When we have been sexually abused, the persona we often accept is that our “worth” lies only in our sexuality. We lose sight of our complete self in a mess of confusion. Sexual abuse violates our very core. It disrupts—if not destroys—our sense of self-worth, our innocence, and power. It poisons us and the world around us. The absolute powerlessness that comes with it is haunting and colors how we see ourselves and others the rest of our lives.

Many times, victims of sexual abuse resort to ongoing self-destructive behaviors in a pretense of being in control. It temporarily helps counter the awful feeling of helplessness we lived with as a child.

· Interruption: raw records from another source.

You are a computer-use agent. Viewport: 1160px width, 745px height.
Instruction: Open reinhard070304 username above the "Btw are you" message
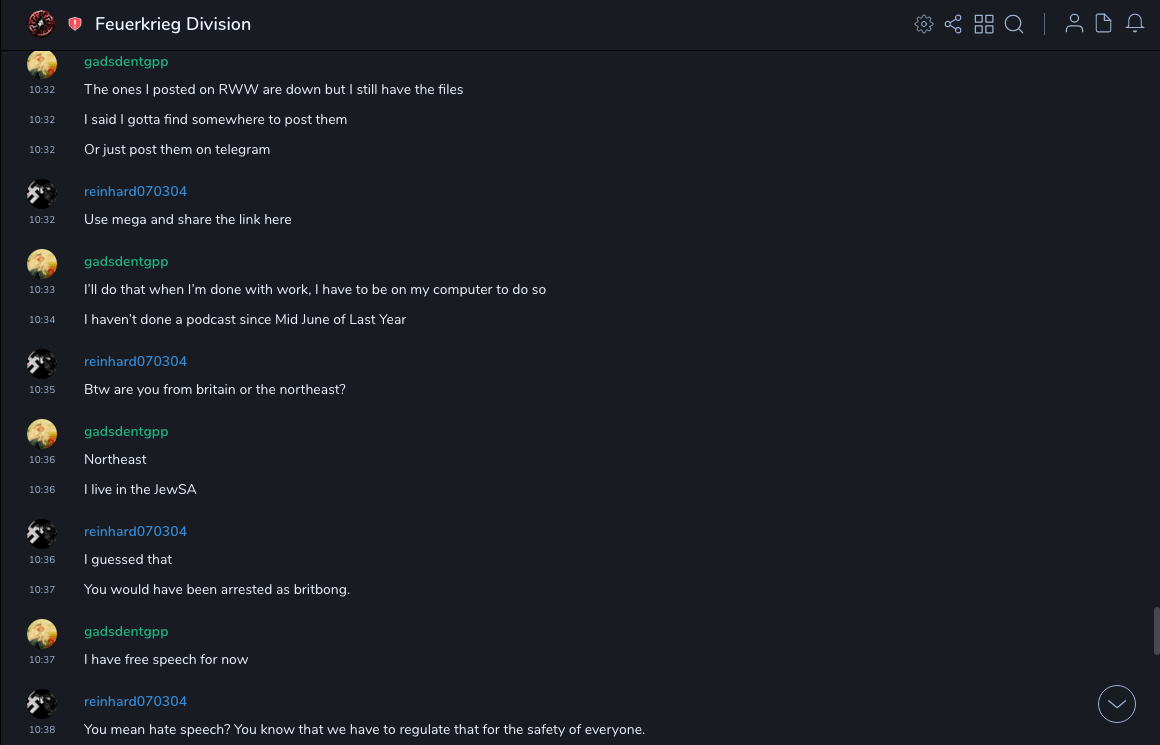pos(135,361)
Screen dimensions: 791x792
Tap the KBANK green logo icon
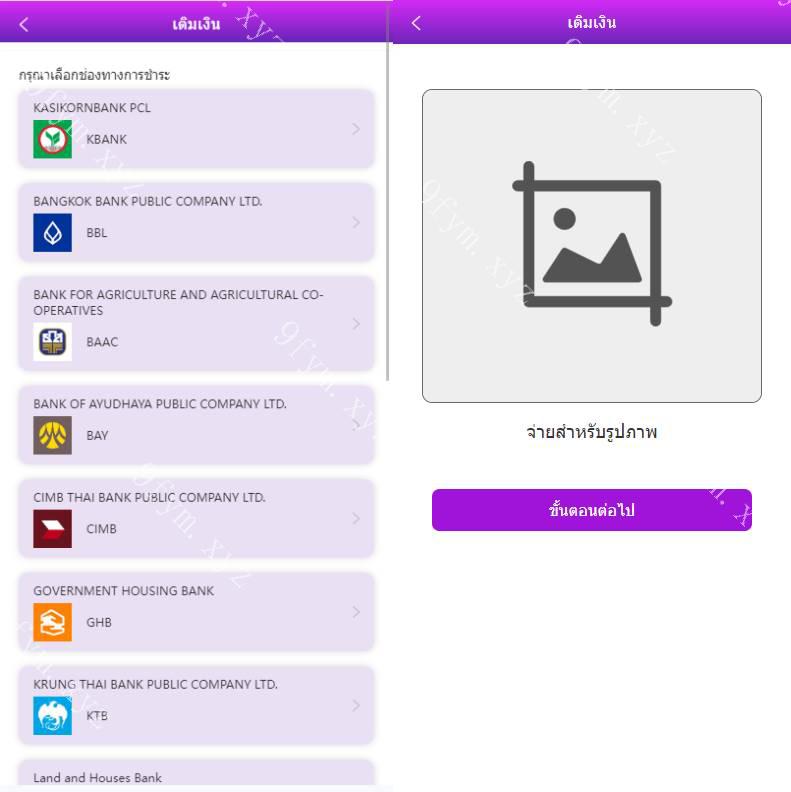(53, 139)
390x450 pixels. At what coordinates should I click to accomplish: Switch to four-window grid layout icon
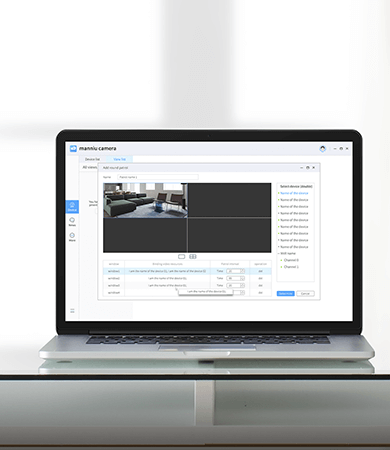tap(193, 256)
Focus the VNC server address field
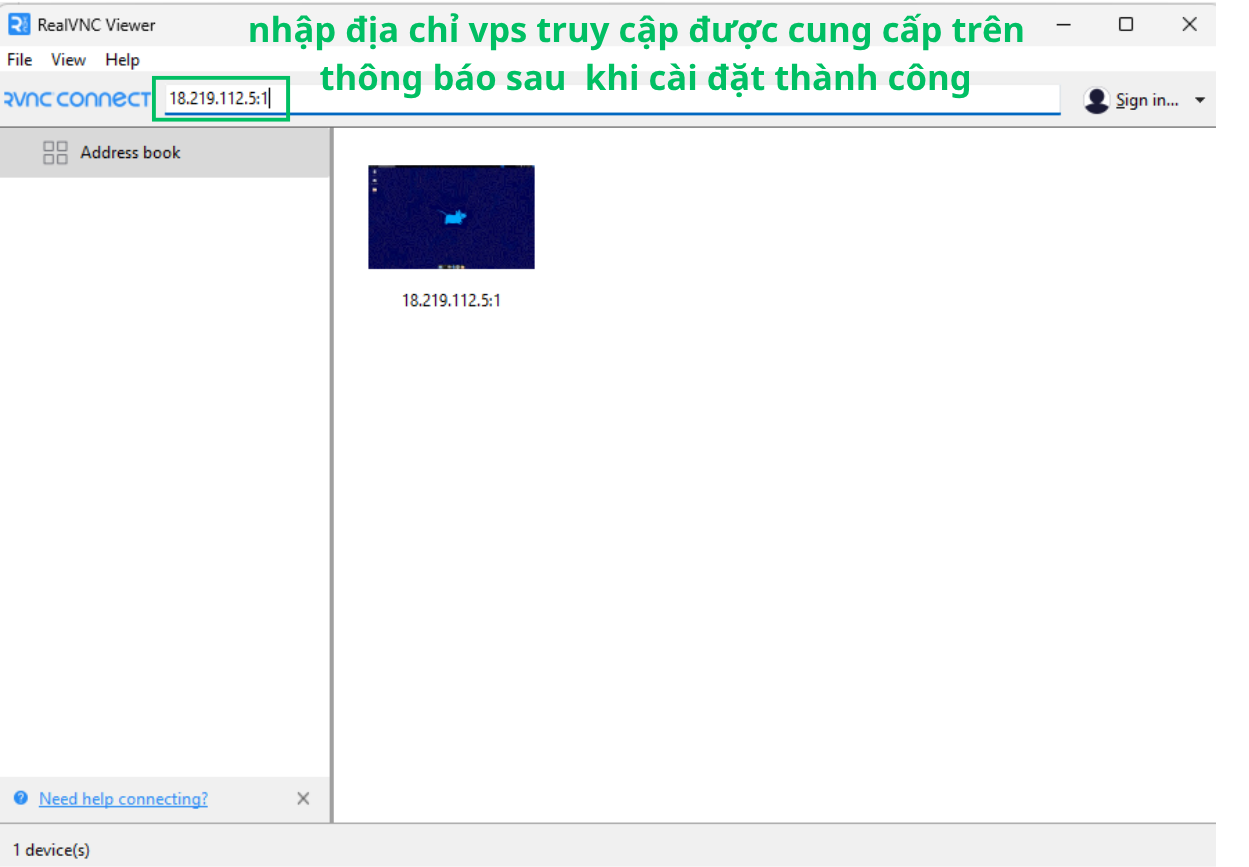The width and height of the screenshot is (1249, 867). pyautogui.click(x=600, y=100)
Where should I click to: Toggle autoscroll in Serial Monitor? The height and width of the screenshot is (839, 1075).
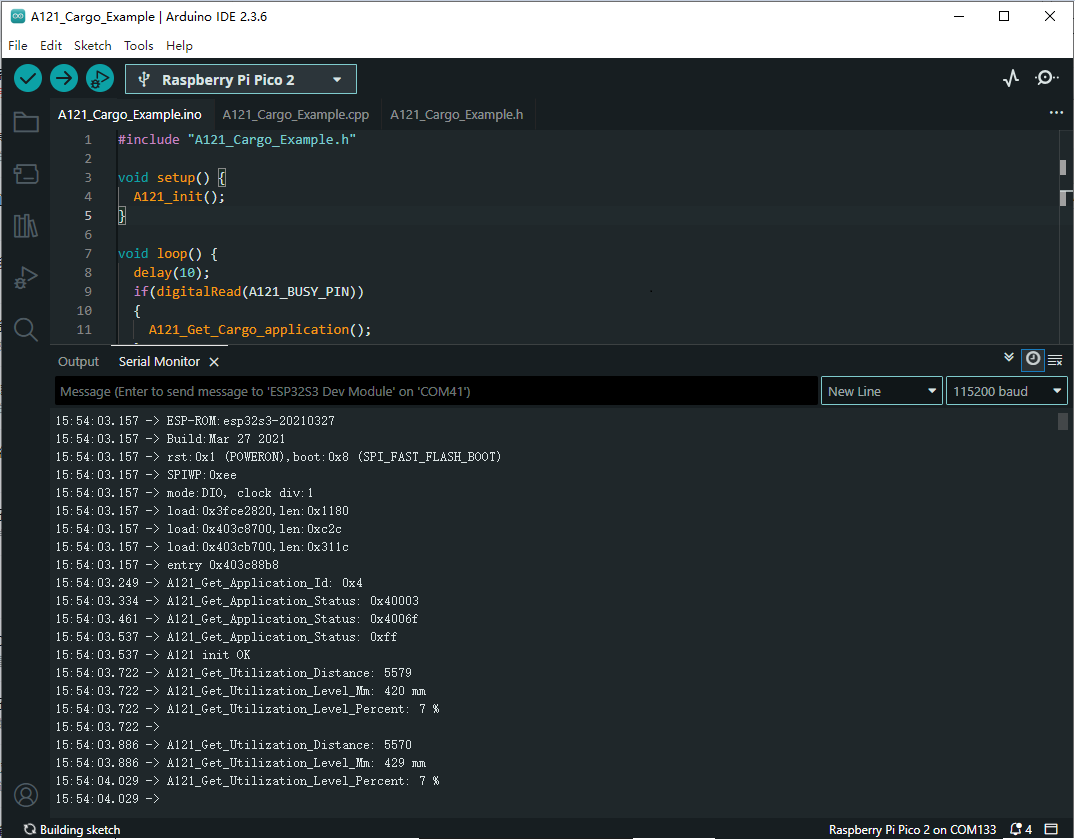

The ability to reclaim power after abuse is lost in the confused internal fight. Power can only be reclaimed by looking past what our abusers saw and finding our true self.

Reclaim Our True Self

So, how do we find our true self? Each healing journey is unique, but here are five things I have found to be crucial in moving beyond the trauma and finding myself:

Don’t Run from the truth

Acknowledging the truth of the pain we have been through is the first step in healing—and it can be the scariest. Many well-intended friends advised me not to “worry” about the past, suggesting that ignoring it would make it go away. What I found is that as long as I was willing to keep my abusers’ secrets, I was shackled by them.

If we don’t accept and process the truth of the trauma, it will continue to poison our life. We will be trapped in the fake persona our abusers created for us. Facing the demons and being willing to trust there is a way through the trauma, releases us from our abusers’ grasp. It helps us reclaim our power.

Reach Out

Abuse of any kind undermines our sense of self-worth and alienates us from society in general. It can seem near impossible to find the energy to reach beyond ourselves or even see beyond the pain we have endured. But reaching out can free us from the prison of abuse. In an interview with Danielle Morelli about her healing journey, she emphasized the absolute necessity of building a community of people you can trust. She encourages us to “find the courage to find your people.” Survivor Shift: Episode 6

Part of the community building process is in finding ways to help others. Helping others gives us a peak at the worth of our true selves. It gives us the strength to challenge the self-defeating thoughts and behaviors that keep us stuck in the past.

Accept Powerlessness

Often, we claim responsibility for our abusers’ actions because it eases the sense of absolute powerlessness. Believing we are “bad,” means we were in control of the situation instead of our abuser. Truly, the only power we have is to accept that our brokenness comes from the abuse, not an innate badness that we must overcome.

“When you accept that you were powerless over the past — that you did not do anything wrong, that trauma happened to you — you can become present in your current life. Accepting powerlessness will help you move from a state of hypervigilance or hyperarousal to a state of presence, where you can be in your current life, existing within your window of tolerance of emotions, thinking and feeling at the same time.” (https://brickelandassociates.com/control-as-a-trauma-response-knowing-you-were-powerless-helps-you-heal/)

Recognizing that we have the power to choose what we will do with what we have been given changes everything. We do not have to remain victims. We can reclaim the power to choose which path our lives will follow.

Accept God

It can be difficult to accept that there is a higher power when enduring perpetual pain. However, when we accept there is more to this life than we know, believing in a power higher than ourselves can open our eyes to who we truly are—loved, strong, and deserving of something better.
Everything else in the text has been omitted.